Keywords

These keywords were added by machine and not by the authors. This process is experimental and the keywords may be updated as the learning algorithm improves.

1 Introduction

In 2014, the World Health Organization reported that the number of visually impaired individuals was estimated to be approximately 285 million worldwide [1]. Many of them are trained by sighted supporters to move along paths, for example, from their houses to offices. During such training, they are often taught information related to important locations (called spots) on the paths. For example, a visually impaired individual is taught that there is a restroom just outside a ticket gate at a station. If the individual remembers the information about the restroom, he or she can use it later. However, otherwise, he or she cannot at all. The individual is strongly affected by whether he or she remembers such information. It is necessary to build an assistive system that helps visually impaired individuals remember information related to spots to visit.
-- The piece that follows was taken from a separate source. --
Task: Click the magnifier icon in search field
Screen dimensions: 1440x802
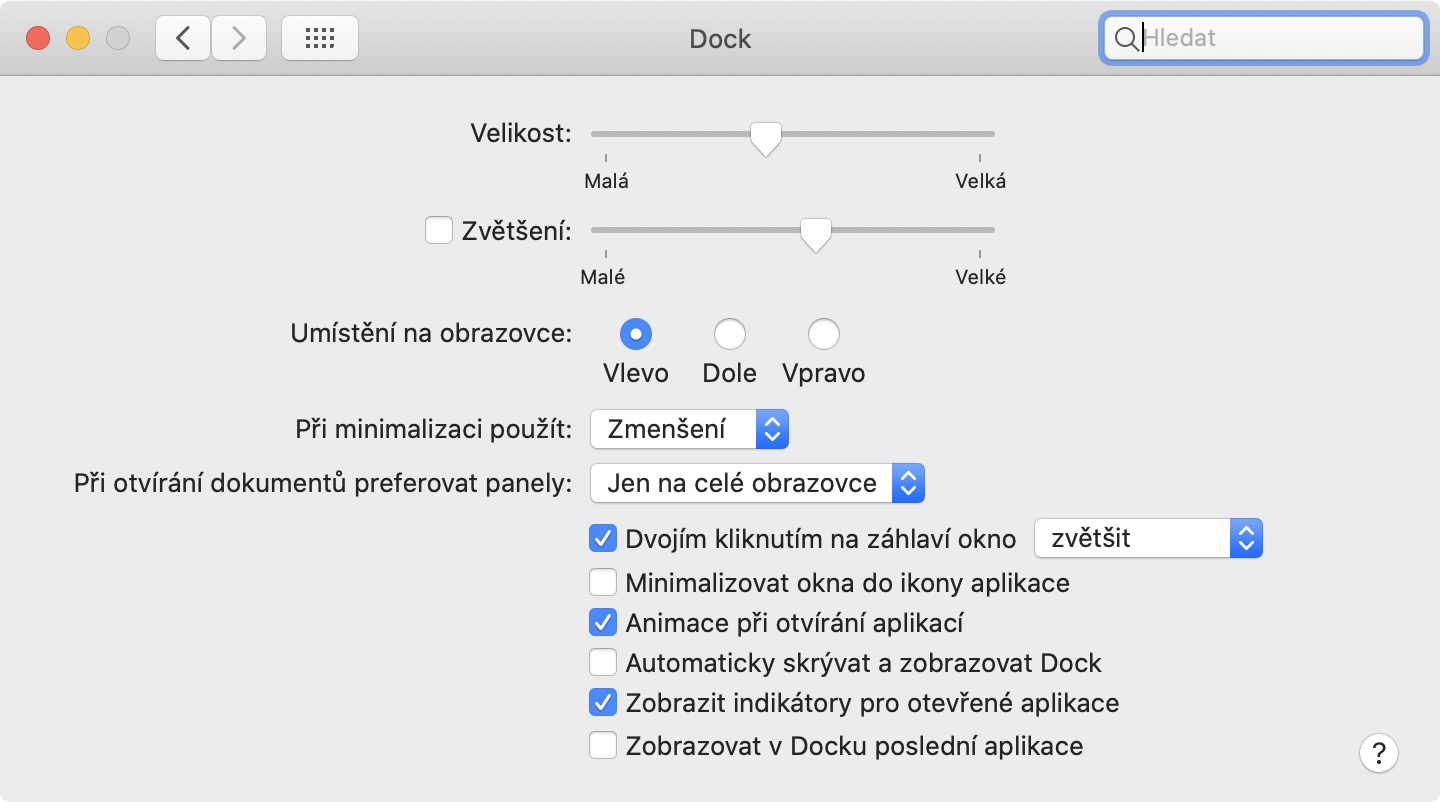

There are several systems that help visually impaired individuals remember the information on everyday environments. The Digital Sign system [3] and the NAVI system [4] determine the current positions of visually impaired individuals by use of passive and AR markers, respectively. These systems need to deploy markers in large scale infrastructure for everyday use. A navigation system [2] determines the current position of a visually impaired individual by use of GPS, and then guides the individual along the predefined route. This GPS-based system cannot be used in, for example, reinforced concrete buildings. Sekai Camera [5] is an AR application on mobile phones. Digital information, called Air Tag, can be virtually attached to the real world, and a user can know the local information from the Air Tag. The main targets of this system are sighted people, and thus it is difficult for visually impaired individuals to use this system. e.Typist Mobile [6] converts characters in environments to voices. Tap Tap See [7] and LookTel Recognizer [8] help visually impaired individuals to identify objects.

In this paper, we propose the concept of spot navigation to help visually impaired individuals remember information related to spots to visit. This concept is implemented as an application software on a mobile system, which is applied to actual indoor and outdoor scenes.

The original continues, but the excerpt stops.